Figure 13 indicates GI-SAXS data measured with hard X-rays (λ = 0.154 nm) for 30 nm thick at 80 °C. For 140 nm thick film, the scattering peaks corresponding to d (smectic layer) = 4.6 nm (100) and 2.3 nm (200) were clearly seen in both out-of-plane and in-plane directions. The intensity of the peaks in the out-of-plane direction was significantly small in 30 nm thick film (as peaks was weakly shown in 1D profile), and no peaks were essentially recognized for 15 nm thick film, although those in the in-plane direction were clearly seen. These results evidently indicate the coexistent of planarly and homeotropically oriented CB in the films with film thickness greater than 30 nm, and that the CB mesogens were oriented only planarly at 15 nm thickness.

GI-SAXS measurements with synchrotron tender X-rays (λ = 0.539 nm, 2.30 keV) were achieved at various α_i. Figure 14 shows the 2D GI-SAXS images for 30 nm thick film at room temperature. The CB mesogens at this thickness as mentioned before are oriented both in the homeotropic and planar directions (coexistence). The α_c in this sample was estimated at about 0.54° for this X-ray energy. Under conditions of α_i < α_c (α_c is about 0.54° for 2.30 keV), the scattering signals in the thin film was observed only the out-of-plane direction as shown in Figure 14a and b, where Λ is estimated as in the range less than 10–20 nm in these experimental conditions. It is apparently indicated that the CB mesogens adopt homeotropic orientation in the free surface region. When α_i > α_c, the out-of-plane scatterings were split into double peaks in the q_z direction as shown in Figure 14c–e. The split double peaks originate from the transmitted X-ray through the film and then reflected on the substrate [44]. Hence, the high q_z peak of the double peaks can be assigned to the scattering from the reflection path on the film surface. The split spots means that the X-ray beam actually travelled through the overall film thickness and reached the sample/substrate interface. When α_i > α_c (Λ > 100 nm), the peaks appeared in-plane direction due to the planar orientation were clearly observed as shown in Figure 14d–f with arrows. These signals undoubtedly originate from the mesogens near the polymer/substrate interface.
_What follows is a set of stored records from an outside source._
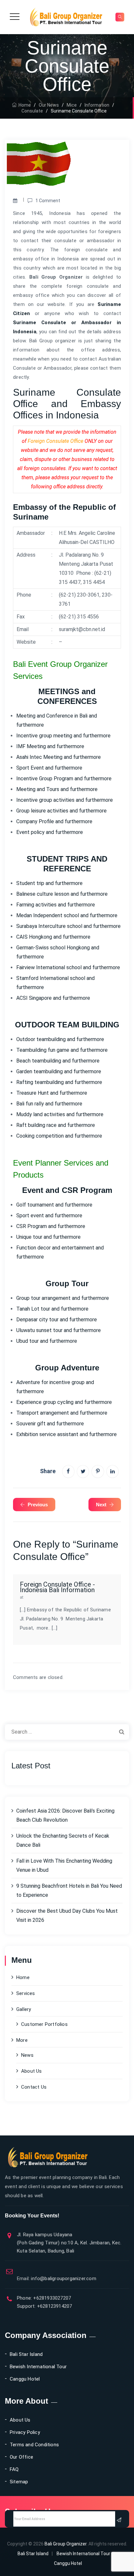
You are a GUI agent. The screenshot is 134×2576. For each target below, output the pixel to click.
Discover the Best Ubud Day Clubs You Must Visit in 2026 (67, 1915)
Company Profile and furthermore (54, 821)
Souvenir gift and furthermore (50, 1423)
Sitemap (19, 2482)
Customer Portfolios (44, 2024)
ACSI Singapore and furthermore (53, 998)
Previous (38, 1504)
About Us (31, 2071)
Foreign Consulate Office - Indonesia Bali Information (57, 1587)
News (27, 2055)
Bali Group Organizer (66, 2543)
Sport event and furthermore (49, 1215)
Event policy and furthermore (49, 832)
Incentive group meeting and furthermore (63, 736)
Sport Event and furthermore (49, 768)
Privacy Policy (25, 2432)
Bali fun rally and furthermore (49, 1104)
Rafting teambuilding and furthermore (59, 1082)
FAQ (14, 2469)
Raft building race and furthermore (55, 1125)
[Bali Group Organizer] (66, 17)
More (22, 2040)
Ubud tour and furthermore (46, 1341)
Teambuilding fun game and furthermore (62, 1050)
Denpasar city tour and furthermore (56, 1319)
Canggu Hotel (25, 2379)
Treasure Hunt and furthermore (51, 1093)
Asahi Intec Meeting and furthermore (58, 757)
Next (101, 1504)
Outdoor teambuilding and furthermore (60, 1039)
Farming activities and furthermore (55, 905)
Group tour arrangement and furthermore (62, 1298)
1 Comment (47, 200)
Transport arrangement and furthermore (61, 1413)
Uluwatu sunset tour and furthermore (58, 1330)
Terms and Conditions (34, 2445)
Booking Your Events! (32, 2215)
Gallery (23, 2009)
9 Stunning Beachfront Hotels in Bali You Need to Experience (69, 1890)
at (21, 1597)
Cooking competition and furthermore (59, 1136)
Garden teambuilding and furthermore (58, 1071)
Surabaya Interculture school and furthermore (68, 926)
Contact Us (34, 2087)
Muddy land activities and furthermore (59, 1114)
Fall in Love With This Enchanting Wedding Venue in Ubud (64, 1865)
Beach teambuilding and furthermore (58, 1061)
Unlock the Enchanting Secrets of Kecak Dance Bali (62, 1840)
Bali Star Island (26, 2354)
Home (24, 105)
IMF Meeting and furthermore (50, 746)
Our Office (21, 2457)
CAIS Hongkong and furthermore (53, 937)
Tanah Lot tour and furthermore (52, 1309)
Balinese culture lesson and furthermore (62, 894)
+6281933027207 (51, 2298)
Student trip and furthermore (49, 883)
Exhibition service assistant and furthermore (66, 1434)
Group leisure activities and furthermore (61, 811)
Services (25, 1993)
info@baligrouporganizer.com (56, 2278)
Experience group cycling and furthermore (64, 1402)
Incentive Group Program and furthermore (64, 778)
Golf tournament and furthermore (54, 1205)
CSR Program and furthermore (50, 1226)
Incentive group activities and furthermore (64, 800)
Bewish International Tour (38, 2367)
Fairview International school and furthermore (68, 967)
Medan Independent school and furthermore (66, 915)
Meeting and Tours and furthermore (57, 789)
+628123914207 (54, 2306)
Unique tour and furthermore (48, 1237)
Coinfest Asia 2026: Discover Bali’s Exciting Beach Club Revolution (65, 1815)
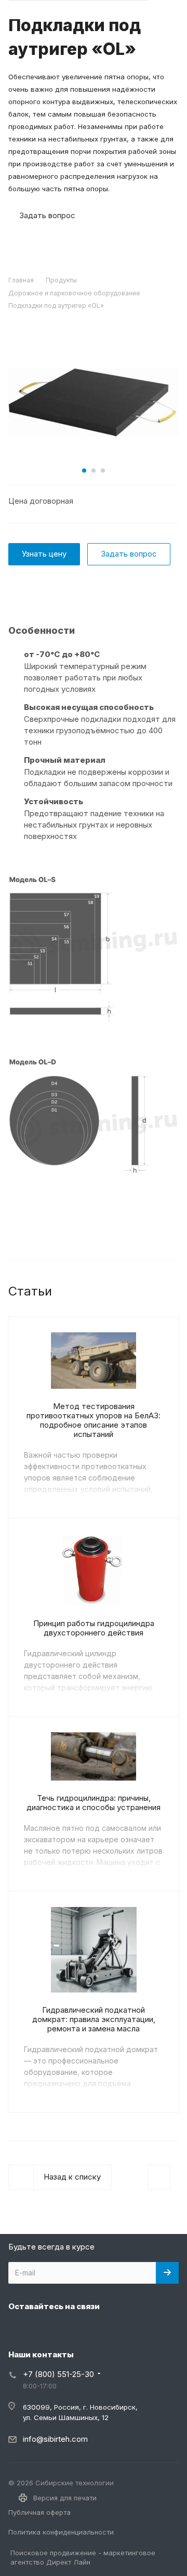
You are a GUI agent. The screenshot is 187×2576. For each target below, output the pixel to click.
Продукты (61, 280)
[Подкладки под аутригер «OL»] (93, 401)
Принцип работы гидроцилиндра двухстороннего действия (93, 1628)
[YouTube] (68, 2329)
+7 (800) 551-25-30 (58, 2374)
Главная (21, 280)
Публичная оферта (39, 2512)
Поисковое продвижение (53, 2553)
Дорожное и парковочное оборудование (74, 293)
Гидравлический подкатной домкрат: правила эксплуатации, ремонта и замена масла (93, 2019)
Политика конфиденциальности (61, 2532)
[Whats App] (93, 2329)
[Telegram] (43, 2329)
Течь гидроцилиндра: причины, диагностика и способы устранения (93, 1802)
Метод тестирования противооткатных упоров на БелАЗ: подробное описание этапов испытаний (93, 1420)
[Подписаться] (167, 2273)
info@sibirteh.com (55, 2439)
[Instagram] (18, 2329)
From the overall data of UV-vis absorption spectroscopic [71] and the GISAXS measurements utilizing hard and tender X-rays, the orientation structural models of CB mesogens in PCBA thin films are schematically illustrated in Figure 15. In thick films with 140 nm, the CB mesogens are almost aligned homeotropically. However, a considerable number of the CB mesogens planarly anchored exist near the substrate (polymer/substrate interface) as revealed by GI-SAXS measurements with hard X-rays (Figure 13). At a thickness of 30 nm, the amounts of homeotropically and planarly oriented CB mesogens is comparable, where depth-resolved information is obtained by GI-SAXS with tender X-ray experiments (Figure 14). In the film thickness of 10–15 nm, the CB mesogens adopt almost planar alignment. When the film becomes further thinner from the critical level of 7 nm, the planar alignment near the surface disappears where the liquid crystal structuring (antiparallel packing of the CB mesogens) is lost.